● Task prompt
Exactly the lines from the one containing "Instruction: Click the" through the end of the listing must make up the answer, with no pictures included.

● Dataset content
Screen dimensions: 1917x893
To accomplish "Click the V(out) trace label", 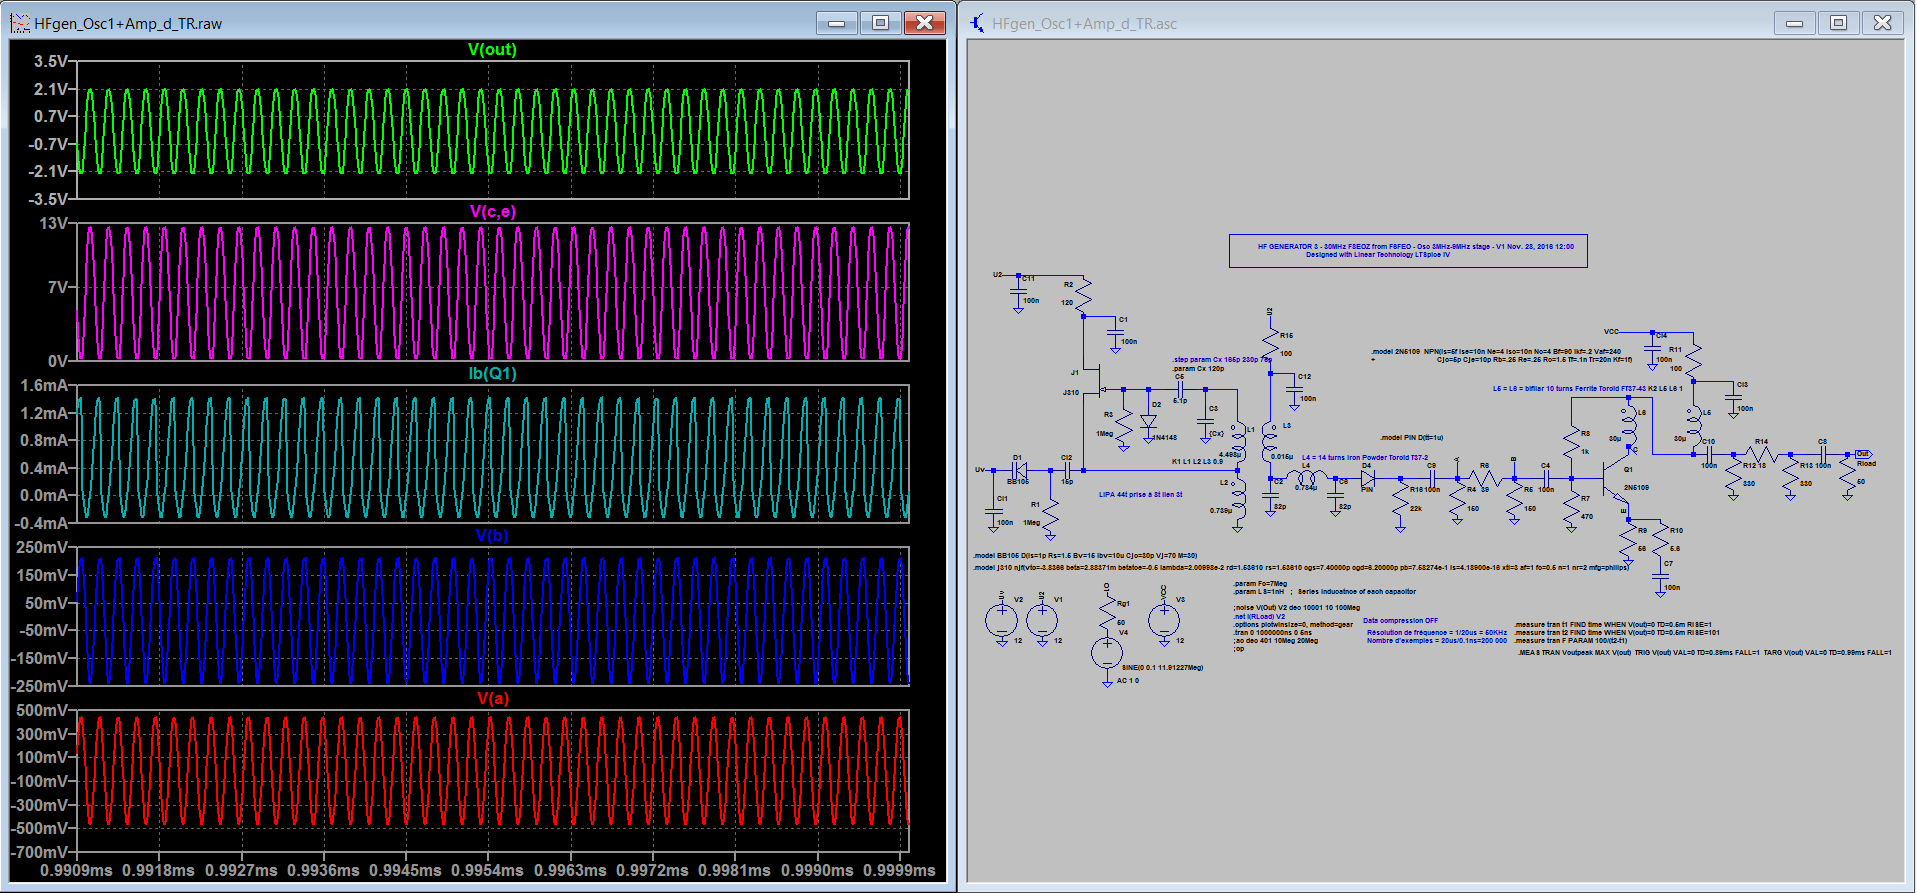I will pos(492,49).
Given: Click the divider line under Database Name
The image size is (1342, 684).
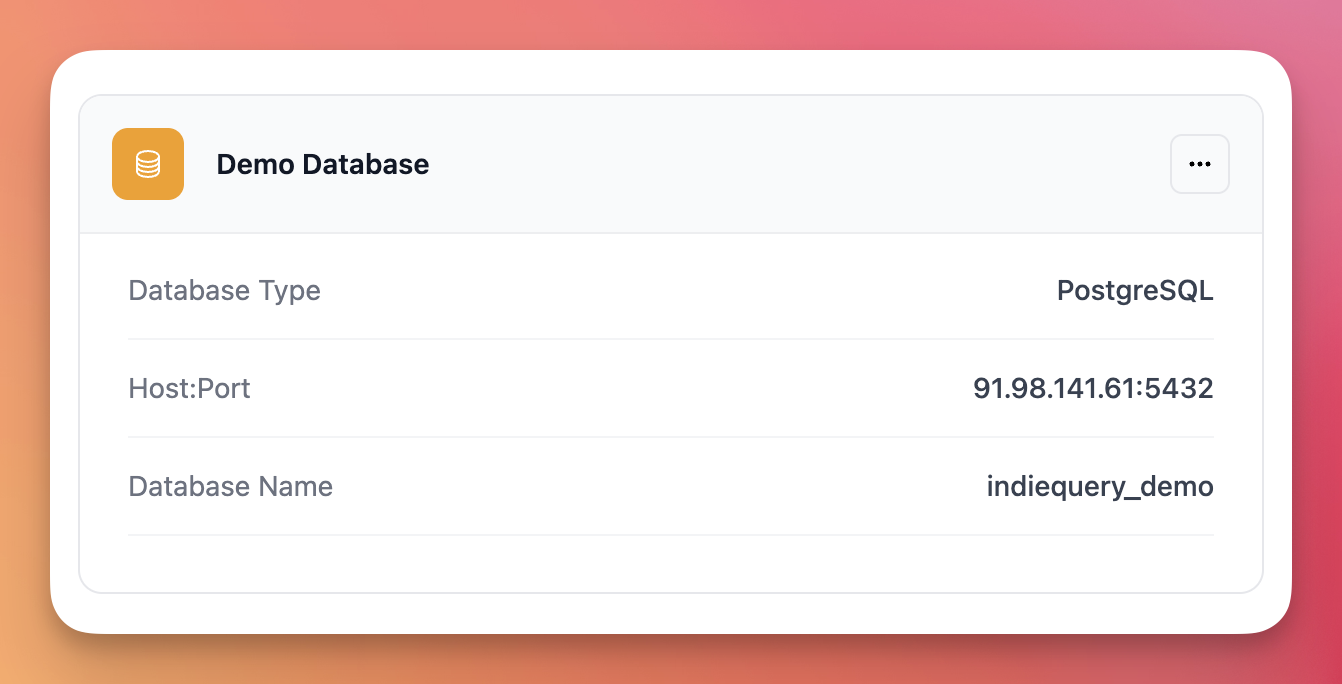Looking at the screenshot, I should 670,535.
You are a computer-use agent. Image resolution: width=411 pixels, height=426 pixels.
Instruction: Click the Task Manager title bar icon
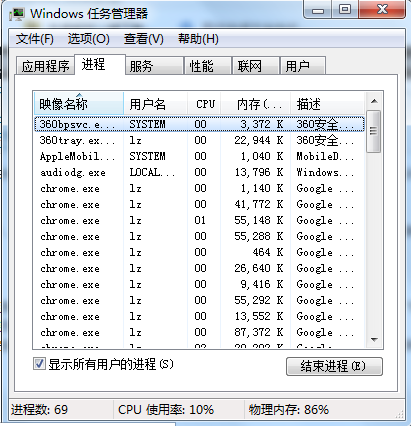pyautogui.click(x=17, y=14)

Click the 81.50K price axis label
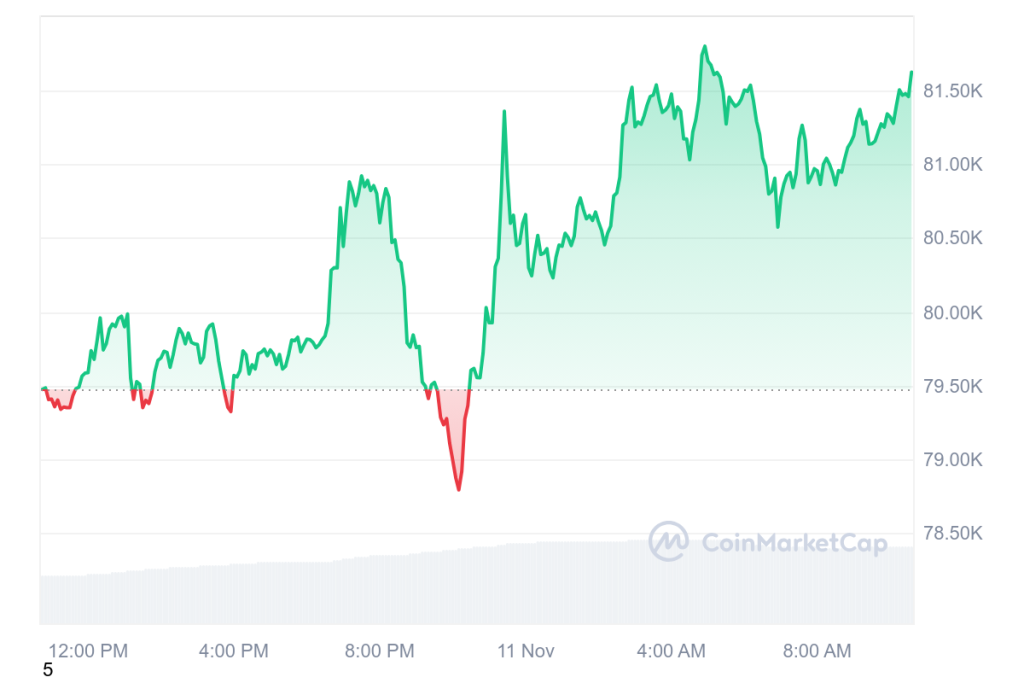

● Written reply
Instruction: Click the Task Manager title bar icon
pyautogui.click(x=17, y=14)

Click the 81.50K price axis label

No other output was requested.